How can targeted antibodies and vaccines be used to treat cancer?


Cancer is a common health issue, with one in two people being diagnosed with some form of cancer every year. One factor that makes the condition so challenging is its ability to evade the immune system, something made easier due to cancer originating from a person’s own cells. This means that cancer cells have ‘self’ antigens, which the immune system recognises to be part of the body, as opposed to ‘foreign’ antigens, which the immune system recognises and attacks to prevent harm. Although the immune system will not attack cancer cells on its own, past research has shown that the immune system can be ‘tricked’ into registering the cells as foreign and attacking them. This is how antibodies came to be used to treat cancer.

Breast cancer is the most common cancer, making up 12.5% of cancer cases worldwide. So, it is no surprise that a wide range of research has been conducted on breast cancer. This research has identified that breast cancer is composed of different subtypes, which are driven by different types of genes and mutations. One subtype of breast cancer, which is very aggressive and rapidly growing, is defined by an amplification of the HER2 gene, classified as HER2 positive (HER2+) breast cancer. This also happens to be one of the only solid tumour cancers treated with tumour-targeting antibodies. At Duke University Medical School, Dr Zachary Hartman is researching how HER2 makes this cancer aggressive, how these HER2-targeting antibodies fight cancer, if these treatments can be improved upon and if there are any other cancer types that this type of treatment could be used for.

How is HER2+ cancer treated currently?

The standard HER2+ cancer treatment starts with chemotherapy and two monoclonal antibody treatments targeting HER2. If the tumour remains contained to the breast tissue, these treatments will be used until the tumour can be removed surgically. The chemotherapy and antibody treatments will be continued after surgery, to ensure there are no cancerous cells left behind. There is a chance that these treatments may not work, the cancer may develop resistance, or the cancer may come back. In these cases, alternative antibody-drug conjugates are used.

What motivates Zachary’s research?

RECORD SET
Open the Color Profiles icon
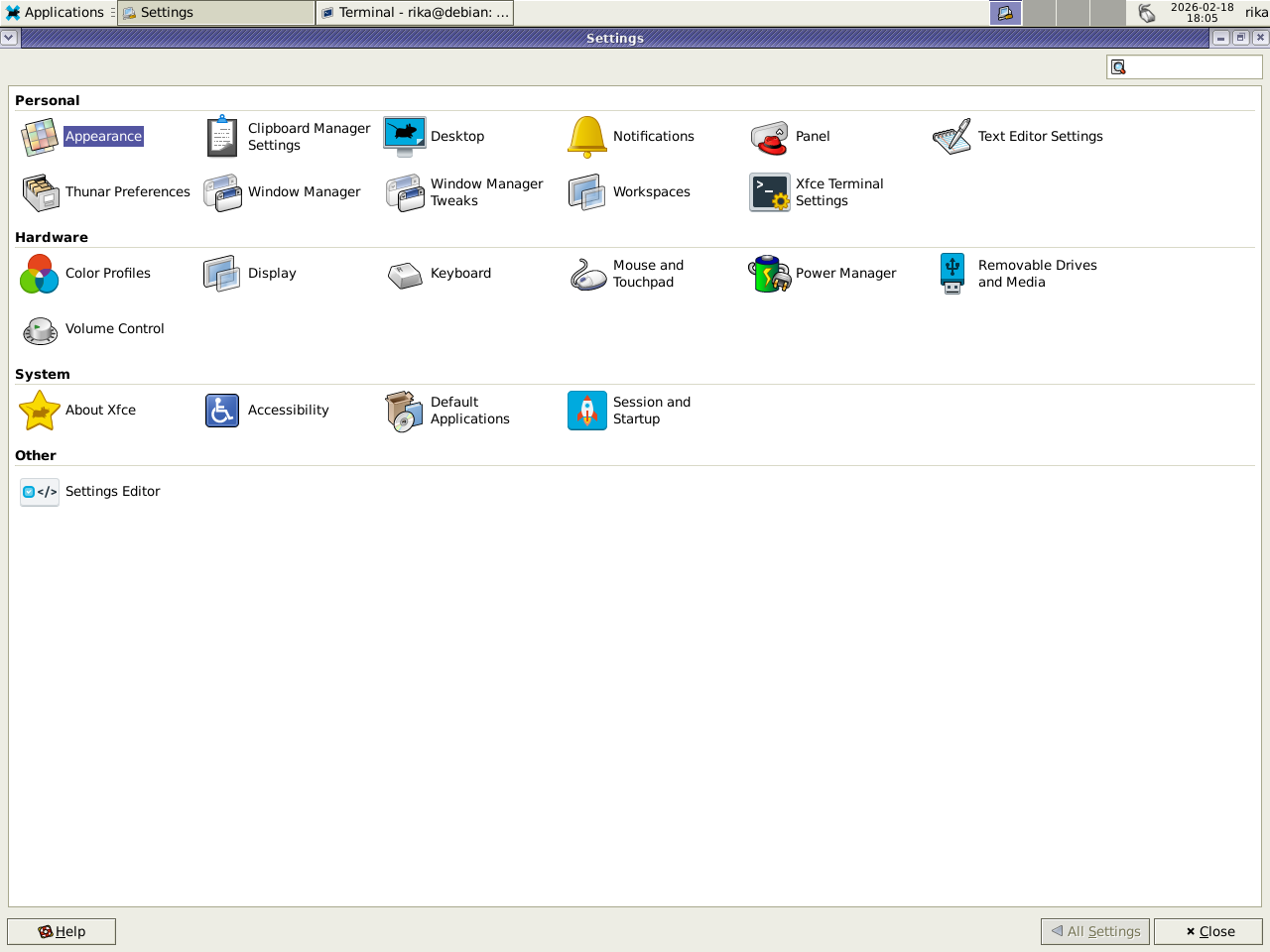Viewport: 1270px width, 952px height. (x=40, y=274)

---

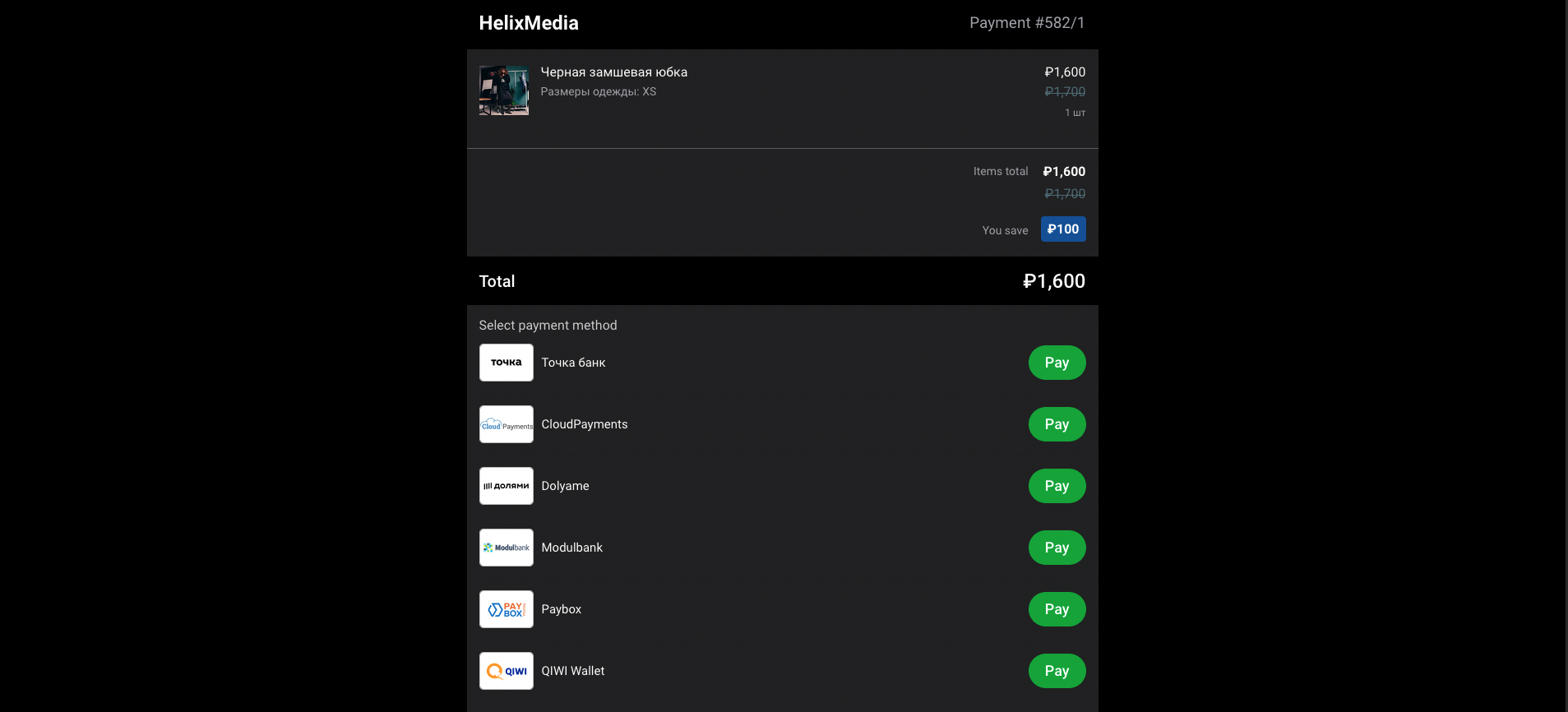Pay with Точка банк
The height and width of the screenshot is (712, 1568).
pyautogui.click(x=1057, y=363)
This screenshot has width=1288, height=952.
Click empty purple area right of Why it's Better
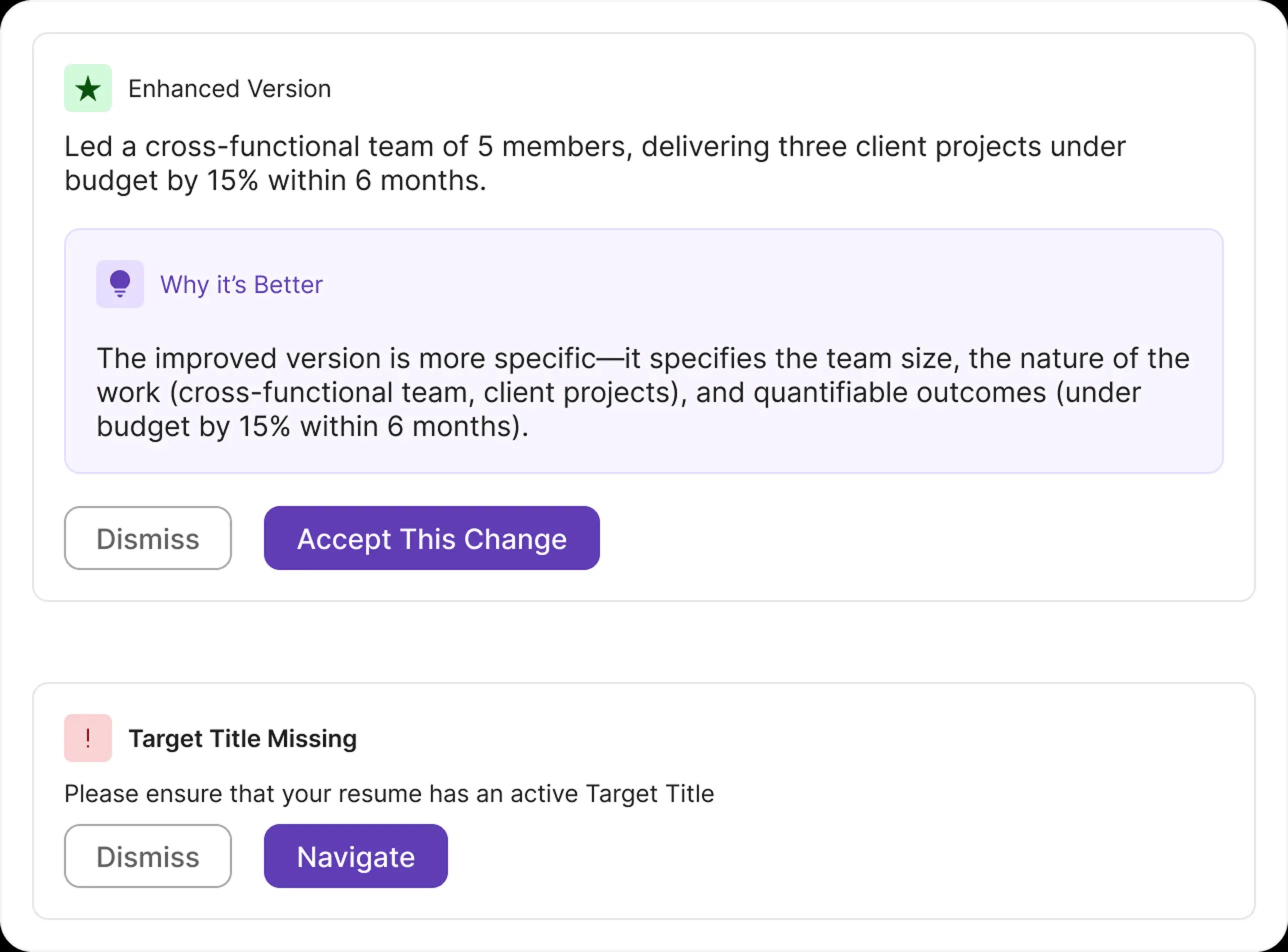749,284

ABOUT THIS EXERCISE
In the text on antibodies and vaccines for cancer, what share of cancer cases worldwide is breast cancer said to make up?

PROBLEM SOLUTION
12.5%